Available data »
== Segment start ==

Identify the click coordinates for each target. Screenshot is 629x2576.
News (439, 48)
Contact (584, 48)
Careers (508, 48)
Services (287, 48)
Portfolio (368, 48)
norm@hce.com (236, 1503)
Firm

== Segment end ==

What this task involves »
All the lines above need to be printed again, exactly.

Result of this task »
Identify the click coordinates for each target. Screenshot is 629x2576.
News (439, 48)
Contact (584, 48)
Careers (508, 48)
Services (287, 48)
Portfolio (368, 48)
norm@hce.com (236, 1503)
Firm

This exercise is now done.